What you are asked to do »
Copy word for word the stretch of the scone recipe from "How to Make" through "tough and heavy.".

--- Text block Enclosed Below ---

Dried Apricot and Pistachio Scone

Dried Apricot and Pistachio Scone
Written by yelda

“Tender, sweet, rich and buttery.” This is how it was described in one of my favorite blogs, Cafe Fernando. It was too tempting, I couldn’t help but give it a try. It is, well, as described!

2 cups all-purpose flour
1/3 cup granulated sugar
2 teaspoons baking powder
1/2 teaspoon table salt
1 cup of dried apricots, diced
1/4 cup of pistachios, roughly chopped
6 tablespoons cold unsalted butter, cut into cubes (85 gr)
3/4 cup heavy cream
2 large egg yolks, lights beaten

For finishing:
1 large egg lightly beaten with 1 tablespoon milk for glazing
1 tbsp granulated sugar for sprinkling

  • Position an oven rack in the lower third of the oven and heat the oven to 400 F (205 C). Line a heavy baking sheet with parchment. In a large bowl, whisk together the flour, sugar, baking powder and salt.
  • Add the dried apricots and pistachios, tossing until evenly distributed and coated with flour (this allows the dried fruit and nuts to be evenly distributed among each wedge). Cut in the butter with a pastry blender or two table knives until the largest pieces of butter are about the size of peas.
  • In a small bowl, stir the cream and egg yolks just to blend. Add this all at once to the flour mixture. Stir with a fork to begin combining the wet and dry ingredients and then use your hands to gently knead the mixture together until all the dry ingredients are absorbed into the dough and it can be gathered into a moist, shaggy ball.
  • Do not overknead: This dough is sticky but benefits from minimal handling. Set the rough ball in the center of the prepared baking sheet and pat it gently into a round about 1 inch thick and 7 inches in diameter. Don’t be tempted to make the round any flatter.
  • With a sharp knife or pastry scraper, cut the round into eight wedges; separate the wedges. Brush the scones with the egg-milk glaze and sprinkle (liberally) with the sugar. Bake until the scones are deep golden and a toothpick inserted into the center of a wedge comes out clean, 18 to 20 minutes. Slide the parchment onto a rack and let cool for 10-15 minutes.
  • Best served fresh, these scones will keep for up to a month, wrapped well and frozen. Thaw at room temperature and then warm in a 325°F (170°C) oven.

Source: Cafe Fernando (recipe adapted from Fine Cooking’s Holiday Baking special issue Winter 2004)

How to Make the Perfect Scone. Quick tips from Cafe Fernando:

  • First of all, before adding butter or any kind of liquid into your flour mixture, always toss your dried fruit and nuts with the flour, so that they will be evenly distributed among wedges.
  • Chill your butter. The butter should be cold and firm, so that when you cut it into the dry ingredients it forms pea-sized pieces. This will make the scones light and tender. I always cut the butter into small cubes and keep it in the freezer for 15 minutes before adding it in. I even chill the flour mixture together with the bowl (in the refrigerator).
  • Minimal handling is key! Scone batter should be mixed just until the ingredients hold together and the dry ingredients are incorporated. Kneading converts the protein to gluten. Do not over-knead or your scones will be tough and heavy.
  • For flaky, layered scones, use a folding technique. Gather the dough into a ball, fold it in half and in half again and again.
  • Do not pat the cut edges of the scones. Patting with your fingers melds the edges and the scone will not rise as nicely or have a flaky, layered structure.
  • Also, keep an eye on the scones when they are baking. Do not over-bake like I did! Over-baking for even a minute or two will dry your scones out. As soon as the edges begin to turn brown, remove them from the oven. Place the scones on a wire rack immediately (the hot pan will continue to dry the scones).

--- End of Enclosed Text block ---
--- Given entries Enclosed Below ---

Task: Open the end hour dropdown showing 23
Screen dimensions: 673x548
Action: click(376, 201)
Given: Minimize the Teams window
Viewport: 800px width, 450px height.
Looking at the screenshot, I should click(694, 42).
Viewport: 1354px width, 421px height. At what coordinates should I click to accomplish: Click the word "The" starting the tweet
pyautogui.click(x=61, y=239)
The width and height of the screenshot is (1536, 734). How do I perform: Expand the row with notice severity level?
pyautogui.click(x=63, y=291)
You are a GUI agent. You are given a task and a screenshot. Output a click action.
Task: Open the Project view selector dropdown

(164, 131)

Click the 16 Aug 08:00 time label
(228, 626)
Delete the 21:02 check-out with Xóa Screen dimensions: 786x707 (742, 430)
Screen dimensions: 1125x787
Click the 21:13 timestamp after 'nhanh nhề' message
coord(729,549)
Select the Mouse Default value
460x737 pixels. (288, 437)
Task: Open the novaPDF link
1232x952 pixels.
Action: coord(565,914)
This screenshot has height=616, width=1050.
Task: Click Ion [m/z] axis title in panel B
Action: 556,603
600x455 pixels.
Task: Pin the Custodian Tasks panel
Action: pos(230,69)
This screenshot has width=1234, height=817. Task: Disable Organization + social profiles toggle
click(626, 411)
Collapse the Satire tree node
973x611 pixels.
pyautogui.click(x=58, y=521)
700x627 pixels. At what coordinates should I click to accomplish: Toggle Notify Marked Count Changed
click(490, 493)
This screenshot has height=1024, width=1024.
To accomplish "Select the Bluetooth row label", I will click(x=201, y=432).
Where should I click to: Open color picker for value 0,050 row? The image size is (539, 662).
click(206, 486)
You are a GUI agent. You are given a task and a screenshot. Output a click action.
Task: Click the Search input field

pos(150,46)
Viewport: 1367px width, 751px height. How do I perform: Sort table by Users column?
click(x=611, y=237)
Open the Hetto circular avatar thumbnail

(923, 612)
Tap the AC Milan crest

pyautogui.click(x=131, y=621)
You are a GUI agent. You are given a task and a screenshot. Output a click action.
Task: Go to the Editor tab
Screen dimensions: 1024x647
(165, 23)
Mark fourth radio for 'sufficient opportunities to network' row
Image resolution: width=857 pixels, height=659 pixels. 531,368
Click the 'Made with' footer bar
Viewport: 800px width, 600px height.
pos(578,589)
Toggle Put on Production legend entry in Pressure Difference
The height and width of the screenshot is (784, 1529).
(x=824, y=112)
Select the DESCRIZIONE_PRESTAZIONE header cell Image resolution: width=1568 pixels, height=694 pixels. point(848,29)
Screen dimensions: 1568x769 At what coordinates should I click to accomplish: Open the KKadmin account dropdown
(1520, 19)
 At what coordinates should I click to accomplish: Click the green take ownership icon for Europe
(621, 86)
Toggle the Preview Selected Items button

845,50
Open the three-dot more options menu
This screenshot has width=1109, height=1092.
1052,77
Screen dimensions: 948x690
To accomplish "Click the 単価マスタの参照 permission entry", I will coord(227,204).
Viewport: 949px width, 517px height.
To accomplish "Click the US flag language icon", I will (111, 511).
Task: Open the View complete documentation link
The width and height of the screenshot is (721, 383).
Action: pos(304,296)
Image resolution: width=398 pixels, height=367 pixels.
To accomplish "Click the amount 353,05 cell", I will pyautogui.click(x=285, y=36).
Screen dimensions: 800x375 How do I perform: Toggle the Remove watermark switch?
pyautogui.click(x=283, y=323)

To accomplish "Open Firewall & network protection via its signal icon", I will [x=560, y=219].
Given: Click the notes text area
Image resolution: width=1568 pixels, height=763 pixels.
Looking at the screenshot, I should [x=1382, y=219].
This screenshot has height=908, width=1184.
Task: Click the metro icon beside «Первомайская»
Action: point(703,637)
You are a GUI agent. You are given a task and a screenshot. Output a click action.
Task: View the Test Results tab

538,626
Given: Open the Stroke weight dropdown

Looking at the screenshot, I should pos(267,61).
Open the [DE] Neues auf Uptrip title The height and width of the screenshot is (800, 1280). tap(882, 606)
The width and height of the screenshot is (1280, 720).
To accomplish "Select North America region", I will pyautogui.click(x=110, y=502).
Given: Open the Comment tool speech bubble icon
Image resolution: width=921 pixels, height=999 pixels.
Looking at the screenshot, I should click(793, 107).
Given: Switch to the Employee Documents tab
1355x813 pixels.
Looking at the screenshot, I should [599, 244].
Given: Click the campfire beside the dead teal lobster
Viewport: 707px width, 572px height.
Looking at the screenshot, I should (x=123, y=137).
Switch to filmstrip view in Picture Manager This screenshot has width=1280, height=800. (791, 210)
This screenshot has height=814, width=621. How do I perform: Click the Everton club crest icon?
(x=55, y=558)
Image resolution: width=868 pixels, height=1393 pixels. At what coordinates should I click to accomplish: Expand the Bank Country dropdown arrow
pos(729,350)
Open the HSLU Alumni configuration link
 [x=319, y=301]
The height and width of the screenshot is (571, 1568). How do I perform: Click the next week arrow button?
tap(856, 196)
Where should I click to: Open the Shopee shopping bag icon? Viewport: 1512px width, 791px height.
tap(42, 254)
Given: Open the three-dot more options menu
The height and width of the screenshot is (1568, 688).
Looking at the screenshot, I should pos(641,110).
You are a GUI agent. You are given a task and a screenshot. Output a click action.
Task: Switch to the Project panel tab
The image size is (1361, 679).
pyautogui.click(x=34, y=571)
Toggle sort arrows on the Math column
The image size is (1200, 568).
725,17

--- End of Enclosed Given entries ---

Exercise output »
How to Make the Perfect Scone. Quick tips from Cafe Fernando:

  • First of all, before adding butter or any kind of liquid into your flour mixture, always toss your dried fruit and nuts with the flour, so that they will be evenly distributed among wedges.
  • Chill your butter. The butter should be cold and firm, so that when you cut it into the dry ingredients it forms pea-sized pieces. This will make the scones light and tender. I always cut the butter into small cubes and keep it in the freezer for 15 minutes before adding it in. I even chill the flour mixture together with the bowl (in the refrigerator).
  • Minimal handling is key! Scone batter should be mixed just until the ingredients hold together and the dry ingredients are incorporated. Kneading converts the protein to gluten. Do not over-knead or your scones will be tough and heavy.